Daybook

  • paper of the day: From GRL, Property loss potentials for European midlatitude storms in a changing climate: “In this study, loss potentials derived from an ensemble of climate models using a simple storm damage model under climate change conditions are shown. For the United Kingdom and Germany ensemble-mean storm-related losses are found to increase by up to 37%.”
  • word of the day: larboard – the side of the ship from which you loaded those big giant shipping containers full of cheap shit from China
  • book of the day: Lissa found the University of Michigan’s Digital Library Text Collection, which has John Wesley Powell’s original Smithsonian report on his first Colorado River expeditions.
  • movie of the day: Nora and I went down to the Guild last night to watch We Aren’t Blocking Traffic, We Are Traffic, a documentary about San Francisco’s Critical Mass movement.

Climate Change: The Roswell Approach

Wish I’d thought of this:

OTTAWA (AFP) – A former Canadian defense minister is demanding governments worldwide disclose and use secret alien technologies obtained in alleged UFO crashes to stem climate change, a local paper said Wednesday.

“I would like to see what (alien) technology there might be that could eliminate the burning of fossil fuels within a generation … that could be a way to save our planet,” Paul Hellyer, 83, told the Ottawa Citizen.

Alien spacecrafts would have traveled vast distances to reach Earth, and so must be equipped with advanced propulsion systems or used exceptional fuels, he told the newspaper.

Such alien technologies could offer humanity alternatives to fossil fuels, he said, pointing to the enigmatic 1947 incident in Roswell, New Mexico — which has become a shrine for UFO believers — as an example of alien contact.

(Hat tip Nora)

More From the Federal Government’s Top Something-or-Another

Conrad Lautenbacher, head of the National Oceanic and Atmospheric Administration, has apparently been reading Roger Pielke Jr.:

The head of the nation’s weather and climate research agency says the biggest challenge facing the world is population growth and people’s desire to live in coastal areas where they can be endangered by storms.

“I believe that the population issue is huge,” Conrad Lautenbacher said Thursday. “And it’s not just the U.S., there are six billion … getting up to seven billion people on the Earth and they all want to live in coastal zones.”

La Niña

We’re standing on the brink of what ENSO forecasters call the spring barrier, the time of year when forecasting coming El Niño/La Niña conditions is hardest.

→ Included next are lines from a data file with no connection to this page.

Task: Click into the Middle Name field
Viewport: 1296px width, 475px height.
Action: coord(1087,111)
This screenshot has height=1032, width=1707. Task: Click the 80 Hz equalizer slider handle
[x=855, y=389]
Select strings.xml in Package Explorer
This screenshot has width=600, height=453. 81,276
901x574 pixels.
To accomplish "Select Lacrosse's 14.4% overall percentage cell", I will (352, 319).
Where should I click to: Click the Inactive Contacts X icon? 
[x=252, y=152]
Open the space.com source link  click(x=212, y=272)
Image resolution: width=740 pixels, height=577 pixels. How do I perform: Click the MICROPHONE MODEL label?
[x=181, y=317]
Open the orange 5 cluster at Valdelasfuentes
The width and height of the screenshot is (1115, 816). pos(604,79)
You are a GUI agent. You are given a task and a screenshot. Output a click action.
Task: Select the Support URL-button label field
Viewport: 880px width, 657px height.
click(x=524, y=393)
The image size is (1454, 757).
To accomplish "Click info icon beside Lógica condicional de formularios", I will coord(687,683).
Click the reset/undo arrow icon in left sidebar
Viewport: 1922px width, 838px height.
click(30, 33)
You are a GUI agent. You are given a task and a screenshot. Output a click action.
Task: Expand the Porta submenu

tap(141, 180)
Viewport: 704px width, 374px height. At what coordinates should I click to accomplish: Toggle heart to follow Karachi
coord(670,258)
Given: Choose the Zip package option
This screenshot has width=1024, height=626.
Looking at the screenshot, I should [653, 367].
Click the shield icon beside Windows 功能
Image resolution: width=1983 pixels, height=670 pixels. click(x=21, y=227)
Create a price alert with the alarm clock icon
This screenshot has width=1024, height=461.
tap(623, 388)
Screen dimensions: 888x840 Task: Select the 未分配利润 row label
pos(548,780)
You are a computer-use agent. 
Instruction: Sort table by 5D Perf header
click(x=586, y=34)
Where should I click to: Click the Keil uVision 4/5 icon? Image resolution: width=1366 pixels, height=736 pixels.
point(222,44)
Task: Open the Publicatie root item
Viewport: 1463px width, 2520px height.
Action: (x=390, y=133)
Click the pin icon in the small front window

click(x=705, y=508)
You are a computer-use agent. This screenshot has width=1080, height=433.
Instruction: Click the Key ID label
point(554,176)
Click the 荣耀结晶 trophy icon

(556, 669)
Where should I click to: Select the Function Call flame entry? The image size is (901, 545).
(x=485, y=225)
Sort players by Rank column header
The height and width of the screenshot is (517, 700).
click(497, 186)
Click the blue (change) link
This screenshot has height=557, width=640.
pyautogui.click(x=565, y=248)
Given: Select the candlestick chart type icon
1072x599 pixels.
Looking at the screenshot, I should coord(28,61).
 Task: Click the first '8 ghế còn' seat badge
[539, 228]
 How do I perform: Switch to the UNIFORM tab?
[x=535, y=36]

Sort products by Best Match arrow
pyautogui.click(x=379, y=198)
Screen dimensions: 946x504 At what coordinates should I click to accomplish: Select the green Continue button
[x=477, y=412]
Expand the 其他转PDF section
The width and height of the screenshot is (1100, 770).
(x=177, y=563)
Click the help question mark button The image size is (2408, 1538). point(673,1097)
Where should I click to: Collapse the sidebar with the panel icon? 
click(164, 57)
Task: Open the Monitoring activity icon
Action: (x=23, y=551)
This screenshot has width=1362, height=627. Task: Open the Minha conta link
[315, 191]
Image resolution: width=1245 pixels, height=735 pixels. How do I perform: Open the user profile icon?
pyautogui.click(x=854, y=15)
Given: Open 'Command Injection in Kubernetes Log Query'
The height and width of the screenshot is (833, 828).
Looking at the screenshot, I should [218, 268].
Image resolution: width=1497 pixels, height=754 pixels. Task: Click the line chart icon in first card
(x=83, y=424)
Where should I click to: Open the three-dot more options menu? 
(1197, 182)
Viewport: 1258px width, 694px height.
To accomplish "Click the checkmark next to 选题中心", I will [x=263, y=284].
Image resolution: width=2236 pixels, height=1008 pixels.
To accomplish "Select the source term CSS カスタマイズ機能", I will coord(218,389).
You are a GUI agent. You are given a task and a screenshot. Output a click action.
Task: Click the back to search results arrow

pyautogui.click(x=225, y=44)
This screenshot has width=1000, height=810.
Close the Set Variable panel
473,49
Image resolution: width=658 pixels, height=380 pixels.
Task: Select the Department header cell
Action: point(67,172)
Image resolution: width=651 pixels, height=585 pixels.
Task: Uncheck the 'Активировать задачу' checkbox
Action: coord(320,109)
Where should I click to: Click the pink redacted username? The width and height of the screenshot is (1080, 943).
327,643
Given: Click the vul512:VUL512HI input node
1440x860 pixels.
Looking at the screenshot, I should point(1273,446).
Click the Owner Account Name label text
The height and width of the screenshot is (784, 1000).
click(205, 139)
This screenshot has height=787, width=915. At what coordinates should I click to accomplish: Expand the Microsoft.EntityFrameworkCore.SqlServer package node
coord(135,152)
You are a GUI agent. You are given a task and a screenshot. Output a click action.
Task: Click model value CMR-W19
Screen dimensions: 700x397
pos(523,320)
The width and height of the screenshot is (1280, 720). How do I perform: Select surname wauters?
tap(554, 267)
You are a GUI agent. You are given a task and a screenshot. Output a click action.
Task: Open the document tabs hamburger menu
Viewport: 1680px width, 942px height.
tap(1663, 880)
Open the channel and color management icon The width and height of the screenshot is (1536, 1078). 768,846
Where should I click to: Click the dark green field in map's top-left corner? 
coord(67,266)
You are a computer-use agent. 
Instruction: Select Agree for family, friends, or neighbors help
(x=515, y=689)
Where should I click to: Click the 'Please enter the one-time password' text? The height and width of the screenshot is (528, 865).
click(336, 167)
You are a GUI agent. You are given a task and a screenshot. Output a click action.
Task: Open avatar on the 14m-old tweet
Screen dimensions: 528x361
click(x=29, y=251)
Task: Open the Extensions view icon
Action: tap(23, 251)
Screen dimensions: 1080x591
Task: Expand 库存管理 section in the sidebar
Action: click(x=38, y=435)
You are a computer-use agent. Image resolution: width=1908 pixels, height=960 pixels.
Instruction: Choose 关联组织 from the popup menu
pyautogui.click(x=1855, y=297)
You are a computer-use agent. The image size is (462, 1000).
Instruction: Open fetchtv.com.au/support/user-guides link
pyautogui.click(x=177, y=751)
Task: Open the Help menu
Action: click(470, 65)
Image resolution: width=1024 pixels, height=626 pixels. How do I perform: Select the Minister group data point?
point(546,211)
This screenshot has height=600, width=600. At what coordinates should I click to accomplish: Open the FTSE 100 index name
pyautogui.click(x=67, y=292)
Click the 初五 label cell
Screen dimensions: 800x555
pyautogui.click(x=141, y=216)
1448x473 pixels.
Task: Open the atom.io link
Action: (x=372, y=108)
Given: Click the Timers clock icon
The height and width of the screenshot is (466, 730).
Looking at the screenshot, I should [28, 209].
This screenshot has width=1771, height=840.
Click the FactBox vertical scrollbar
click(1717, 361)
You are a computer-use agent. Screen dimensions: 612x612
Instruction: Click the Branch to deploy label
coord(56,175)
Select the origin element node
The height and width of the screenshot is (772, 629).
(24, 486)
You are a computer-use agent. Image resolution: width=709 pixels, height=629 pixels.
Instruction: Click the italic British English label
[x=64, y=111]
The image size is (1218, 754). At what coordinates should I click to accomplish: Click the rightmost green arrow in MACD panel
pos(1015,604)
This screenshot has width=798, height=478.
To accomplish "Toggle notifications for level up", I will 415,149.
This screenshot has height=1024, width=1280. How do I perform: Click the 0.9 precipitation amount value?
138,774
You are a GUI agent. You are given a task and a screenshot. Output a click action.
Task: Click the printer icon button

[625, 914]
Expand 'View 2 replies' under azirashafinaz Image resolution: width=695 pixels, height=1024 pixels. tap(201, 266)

But federal forecasters stuck their neck out today:

In a weekly update, scientists at the NOAA Climate Prediction Center noted that as the 2006-2007 El Niño faded, surface and subsurface ocean temperatures have rapidly decreased. Recently, cooler-than-normal water temperatures have developed at the surface in the east-central equatorial Pacific, indicating a possible transition to La Niña conditions.

What’s interesting here is not necessarily the details. Folks in the community have been talking about this lately. What’s interesting is the significance of the overt act of issuing a news release with the NOAA administrator’s name attached.

Daybook

  • reading: Em Hall’s High and Dry, a classic on New Mexico water that’s one of those books that everyone says you should read. I am.
  • paper of the day: ENSO as a mediator of the solar influence on climate, Julien Emile-Geay and colleagues, in paleoceanography last month: “ENSO may plausibly have acted as a mediator between the Sun and the Earth’s climate.”
  • maps: Western snowpack, from the University of Washington hydrology group. They’ve got a ton of useful products to help track conditions.
  • phenology: My sister said Sunday she’s got her first daffodils (she’s also in Albuquerque)
  • word of the day: loess – a wind-blown soil

China Drought

China’s state news agency is reporting drought on the Yangtze:

Falling water levels in China’s Yangtze River have left 1 million people short of drinking water, state media reported Monday. A severe drought has caused the water level in China’s longest river to plunge over the last two weeks, severely cutting water-pumping capacity, Xinhua News Agency said.

Shapingba Waterworks, one of the largest suppliers of drinking water to the industrial southwestern city of Chongqing, said only one of 10 pipes used to pump water from the Yangtze was in operation, Xinhua reported.

I don’t know much about China’s climatology, but a look at LDEO’s Standardized Precipitation Index page doesn’t look much like “severe drought” to me. Any of you climate geeks know a good source of China weather/climate data on relevant time scales?

Water and Energy

For a variety of reasons, I’ve been starting to pay attention of late to the water-energy nexus. Which is why this drew my eye:

According to news reports, Tampa is reviewing a request from Port Sutton EnviroFuels LCC for up to 500,000 gallons of freshwater per day to run Florida’s first Ethanol production plant. The facility today would be the city’s fifth-largest water customer, bigger than Tampa General Hospital, the University of South Florida or Busch Gardens. It is planned for the plant to transition to reclaimed water as the primary water source in the future.

Consumptive water use by ethanol plants largely comes from evaporation during cooling and wastewater discharge.